The span to copy runs from the line containing "BLOGS (970, 1068)" to the last line below. Copy it exactly, with nothing else.

- **Information shown**:
------------------------------------------------

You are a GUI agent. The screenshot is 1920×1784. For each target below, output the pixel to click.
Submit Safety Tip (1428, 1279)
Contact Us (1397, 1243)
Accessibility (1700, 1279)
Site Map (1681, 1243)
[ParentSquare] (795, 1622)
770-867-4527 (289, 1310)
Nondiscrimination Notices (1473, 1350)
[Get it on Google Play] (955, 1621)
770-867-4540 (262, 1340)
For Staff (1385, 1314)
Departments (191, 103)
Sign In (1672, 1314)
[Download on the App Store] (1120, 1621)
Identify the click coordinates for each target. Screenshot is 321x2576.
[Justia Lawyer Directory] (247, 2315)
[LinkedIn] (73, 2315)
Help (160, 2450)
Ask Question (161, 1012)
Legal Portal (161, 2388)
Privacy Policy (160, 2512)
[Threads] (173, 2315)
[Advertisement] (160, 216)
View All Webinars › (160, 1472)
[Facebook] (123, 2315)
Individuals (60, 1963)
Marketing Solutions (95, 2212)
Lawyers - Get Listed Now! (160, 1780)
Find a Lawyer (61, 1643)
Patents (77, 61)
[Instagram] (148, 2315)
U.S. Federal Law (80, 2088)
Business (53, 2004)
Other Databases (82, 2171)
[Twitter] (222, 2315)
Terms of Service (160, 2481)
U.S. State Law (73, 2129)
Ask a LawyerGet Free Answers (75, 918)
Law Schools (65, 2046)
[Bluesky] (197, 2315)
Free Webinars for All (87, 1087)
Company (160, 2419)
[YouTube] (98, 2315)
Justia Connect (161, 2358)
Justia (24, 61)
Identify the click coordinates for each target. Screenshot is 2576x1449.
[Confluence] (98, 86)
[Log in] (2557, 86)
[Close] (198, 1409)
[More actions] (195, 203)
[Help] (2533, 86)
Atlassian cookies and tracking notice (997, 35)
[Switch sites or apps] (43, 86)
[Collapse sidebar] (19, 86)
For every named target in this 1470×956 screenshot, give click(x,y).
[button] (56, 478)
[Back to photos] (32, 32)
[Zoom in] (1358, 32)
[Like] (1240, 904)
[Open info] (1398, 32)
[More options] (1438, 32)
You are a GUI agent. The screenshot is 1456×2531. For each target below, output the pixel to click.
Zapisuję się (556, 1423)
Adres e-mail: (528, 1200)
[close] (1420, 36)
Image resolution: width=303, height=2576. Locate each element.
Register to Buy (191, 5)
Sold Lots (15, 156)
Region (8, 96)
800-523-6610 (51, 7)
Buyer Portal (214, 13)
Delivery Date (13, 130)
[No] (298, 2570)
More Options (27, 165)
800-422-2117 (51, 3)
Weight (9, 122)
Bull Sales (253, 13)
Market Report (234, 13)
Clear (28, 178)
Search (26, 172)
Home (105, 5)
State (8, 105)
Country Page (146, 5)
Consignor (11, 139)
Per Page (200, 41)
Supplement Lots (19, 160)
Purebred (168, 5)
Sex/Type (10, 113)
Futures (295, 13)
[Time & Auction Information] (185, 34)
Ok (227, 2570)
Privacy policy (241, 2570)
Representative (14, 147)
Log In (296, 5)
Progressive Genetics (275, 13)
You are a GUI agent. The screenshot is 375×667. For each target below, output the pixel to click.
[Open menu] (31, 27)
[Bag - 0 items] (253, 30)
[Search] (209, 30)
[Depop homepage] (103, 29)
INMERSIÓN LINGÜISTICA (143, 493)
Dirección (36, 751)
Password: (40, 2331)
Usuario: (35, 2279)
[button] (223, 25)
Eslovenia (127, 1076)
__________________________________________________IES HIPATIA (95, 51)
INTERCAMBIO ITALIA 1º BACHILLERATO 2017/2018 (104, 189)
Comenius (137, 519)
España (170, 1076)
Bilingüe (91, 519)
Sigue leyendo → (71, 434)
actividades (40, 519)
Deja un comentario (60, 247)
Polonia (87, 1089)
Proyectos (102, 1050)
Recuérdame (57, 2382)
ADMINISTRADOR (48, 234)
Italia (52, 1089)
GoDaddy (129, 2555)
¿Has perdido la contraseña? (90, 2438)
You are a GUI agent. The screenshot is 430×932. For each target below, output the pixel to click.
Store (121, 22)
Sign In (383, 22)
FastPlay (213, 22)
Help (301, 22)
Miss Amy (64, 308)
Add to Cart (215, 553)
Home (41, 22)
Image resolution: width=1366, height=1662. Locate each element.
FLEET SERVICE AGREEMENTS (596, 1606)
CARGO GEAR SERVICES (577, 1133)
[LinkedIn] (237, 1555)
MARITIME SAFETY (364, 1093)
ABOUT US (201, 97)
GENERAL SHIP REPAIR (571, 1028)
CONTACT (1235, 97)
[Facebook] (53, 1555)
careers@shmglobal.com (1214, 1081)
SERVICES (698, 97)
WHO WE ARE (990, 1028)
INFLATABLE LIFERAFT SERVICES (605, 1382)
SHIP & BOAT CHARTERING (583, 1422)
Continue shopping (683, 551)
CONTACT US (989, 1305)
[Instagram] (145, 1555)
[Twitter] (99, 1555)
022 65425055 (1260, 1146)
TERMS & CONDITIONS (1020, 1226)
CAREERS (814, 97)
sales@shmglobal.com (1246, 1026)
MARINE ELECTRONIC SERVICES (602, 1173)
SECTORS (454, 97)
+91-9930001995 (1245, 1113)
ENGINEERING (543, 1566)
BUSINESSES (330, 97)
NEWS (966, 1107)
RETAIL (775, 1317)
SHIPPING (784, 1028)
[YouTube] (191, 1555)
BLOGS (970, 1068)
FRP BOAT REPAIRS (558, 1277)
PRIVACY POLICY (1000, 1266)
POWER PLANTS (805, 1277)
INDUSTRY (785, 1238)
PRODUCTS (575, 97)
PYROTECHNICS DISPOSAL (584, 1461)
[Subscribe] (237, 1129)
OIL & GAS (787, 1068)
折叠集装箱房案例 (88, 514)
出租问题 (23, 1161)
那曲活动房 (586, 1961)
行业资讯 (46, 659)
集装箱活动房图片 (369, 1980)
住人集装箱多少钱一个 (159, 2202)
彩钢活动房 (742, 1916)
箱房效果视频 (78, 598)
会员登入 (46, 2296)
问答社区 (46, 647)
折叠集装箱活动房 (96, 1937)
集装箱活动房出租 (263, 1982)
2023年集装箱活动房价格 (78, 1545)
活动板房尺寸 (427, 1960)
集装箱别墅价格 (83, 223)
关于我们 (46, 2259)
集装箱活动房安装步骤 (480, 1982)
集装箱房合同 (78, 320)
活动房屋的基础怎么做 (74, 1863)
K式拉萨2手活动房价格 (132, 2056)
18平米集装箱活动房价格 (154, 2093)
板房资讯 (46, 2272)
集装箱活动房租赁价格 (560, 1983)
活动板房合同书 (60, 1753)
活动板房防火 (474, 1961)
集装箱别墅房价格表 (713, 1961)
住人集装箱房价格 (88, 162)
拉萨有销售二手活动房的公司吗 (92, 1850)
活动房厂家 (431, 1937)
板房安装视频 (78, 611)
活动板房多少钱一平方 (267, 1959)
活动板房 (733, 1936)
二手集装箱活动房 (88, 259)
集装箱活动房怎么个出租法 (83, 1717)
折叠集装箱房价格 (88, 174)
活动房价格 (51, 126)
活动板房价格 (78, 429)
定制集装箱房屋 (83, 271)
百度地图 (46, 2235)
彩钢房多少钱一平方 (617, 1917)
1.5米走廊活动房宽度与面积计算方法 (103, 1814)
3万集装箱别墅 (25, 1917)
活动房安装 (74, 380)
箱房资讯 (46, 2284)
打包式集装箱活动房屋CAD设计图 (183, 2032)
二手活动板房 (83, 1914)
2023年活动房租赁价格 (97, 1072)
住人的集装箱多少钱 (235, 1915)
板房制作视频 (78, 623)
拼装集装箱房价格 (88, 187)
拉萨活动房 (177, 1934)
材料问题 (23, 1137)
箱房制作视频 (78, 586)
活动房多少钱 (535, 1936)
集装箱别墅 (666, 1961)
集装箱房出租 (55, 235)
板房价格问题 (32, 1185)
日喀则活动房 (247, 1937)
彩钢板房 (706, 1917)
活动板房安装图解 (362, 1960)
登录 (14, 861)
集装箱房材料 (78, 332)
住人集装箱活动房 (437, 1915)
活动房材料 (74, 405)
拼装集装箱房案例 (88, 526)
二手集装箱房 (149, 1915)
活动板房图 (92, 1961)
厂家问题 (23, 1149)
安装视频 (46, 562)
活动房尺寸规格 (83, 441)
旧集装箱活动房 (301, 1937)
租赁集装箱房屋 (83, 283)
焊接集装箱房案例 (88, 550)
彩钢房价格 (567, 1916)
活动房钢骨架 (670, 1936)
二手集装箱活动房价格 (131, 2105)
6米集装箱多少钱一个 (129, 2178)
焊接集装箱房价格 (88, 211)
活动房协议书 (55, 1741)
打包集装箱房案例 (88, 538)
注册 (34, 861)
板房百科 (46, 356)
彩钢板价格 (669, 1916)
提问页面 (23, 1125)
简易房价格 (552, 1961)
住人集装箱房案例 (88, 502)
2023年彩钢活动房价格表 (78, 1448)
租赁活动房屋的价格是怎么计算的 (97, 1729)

------------------------------------------------

- **Finished exercise**:
BLOGS (970, 1068)
FRP BOAT REPAIRS (558, 1277)
PRIVACY POLICY (1000, 1266)
POWER PLANTS (805, 1277)
INDUSTRY (785, 1238)
PRODUCTS (575, 97)
PYROTECHNICS DISPOSAL (584, 1461)
[Subscribe] (237, 1129)
OIL & GAS (787, 1068)
折叠集装箱房案例 (88, 514)
出租问题 (23, 1161)
那曲活动房 (586, 1961)
行业资讯 (46, 659)
集装箱活动房图片 (369, 1980)
住人集装箱多少钱一个 (159, 2202)
彩钢活动房 (742, 1916)
箱房效果视频 (78, 598)
会员登入 (46, 2296)
问答社区 (46, 647)
折叠集装箱活动房 (96, 1937)
集装箱活动房出租 (263, 1982)
2023年集装箱活动房价格 (78, 1545)
活动板房尺寸 (427, 1960)
集装箱别墅价格 (83, 223)
关于我们 (46, 2259)
集装箱活动房安装步骤 (480, 1982)
集装箱房合同 (78, 320)
活动房屋的基础怎么做 (74, 1863)
K式拉萨2手活动房价格 (132, 2056)
18平米集装箱活动房价格 (154, 2093)
板房资讯 (46, 2272)
集装箱活动房租赁价格 (560, 1983)
活动板房合同书 (60, 1753)
活动板房防火 (474, 1961)
集装箱别墅房价格表 (713, 1961)
住人集装箱房价格 (88, 162)
拉萨有销售二手活动房的公司吗 (92, 1850)
活动房厂家 (431, 1937)
板房安装视频 (78, 611)
活动板房多少钱一平方 (267, 1959)
活动板房 (733, 1936)
二手集装箱活动房 (88, 259)
集装箱活动房怎么个出租法 (83, 1717)
折叠集装箱房价格 (88, 174)
活动房价格 (51, 126)
活动板房价格 (78, 429)
定制集装箱房屋 (83, 271)
百度地图 (46, 2235)
彩钢房多少钱一平方 (617, 1917)
1.5米走廊活动房宽度与面积计算方法 (103, 1814)
3万集装箱别墅 (25, 1917)
活动房安装 (74, 380)
箱房资讯 (46, 2284)
打包式集装箱活动房屋CAD设计图 (183, 2032)
二手活动板房 (83, 1914)
2023年活动房租赁价格 (97, 1072)
住人的集装箱多少钱 (235, 1915)
板房制作视频 (78, 623)
拼装集装箱房价格 (88, 187)
拉萨活动房 (177, 1934)
材料问题 (23, 1137)
箱房制作视频 (78, 586)
活动房多少钱 (535, 1936)
集装箱别墅 (666, 1961)
集装箱房出租 (55, 235)
板房价格问题 (32, 1185)
日喀则活动房 (247, 1937)
彩钢板房 (706, 1917)
活动板房安装图解 (362, 1960)
登录 (14, 861)
集装箱房材料 (78, 332)
住人集装箱活动房 (437, 1915)
活动房材料 (74, 405)
拼装集装箱房案例 (88, 526)
二手集装箱房 (149, 1915)
活动板房图 (92, 1961)
厂家问题 (23, 1149)
安装视频 (46, 562)
活动房尺寸规格 (83, 441)
旧集装箱活动房 (301, 1937)
租赁集装箱房屋 (83, 283)
焊接集装箱房案例 (88, 550)
彩钢房价格 (567, 1916)
活动房钢骨架 (670, 1936)
二手集装箱活动房价格 (131, 2105)
6米集装箱多少钱一个 (129, 2178)
焊接集装箱房价格 (88, 211)
活动房协议书 (55, 1741)
打包集装箱房案例 (88, 538)
注册 (34, 861)
板房百科 (46, 356)
彩钢板价格 (669, 1916)
提问页面 (23, 1125)
简易房价格 (552, 1961)
住人集装箱房案例 (88, 502)
2023年彩钢活动房价格表 (78, 1448)
租赁活动房屋的价格是怎么计算的 (97, 1729)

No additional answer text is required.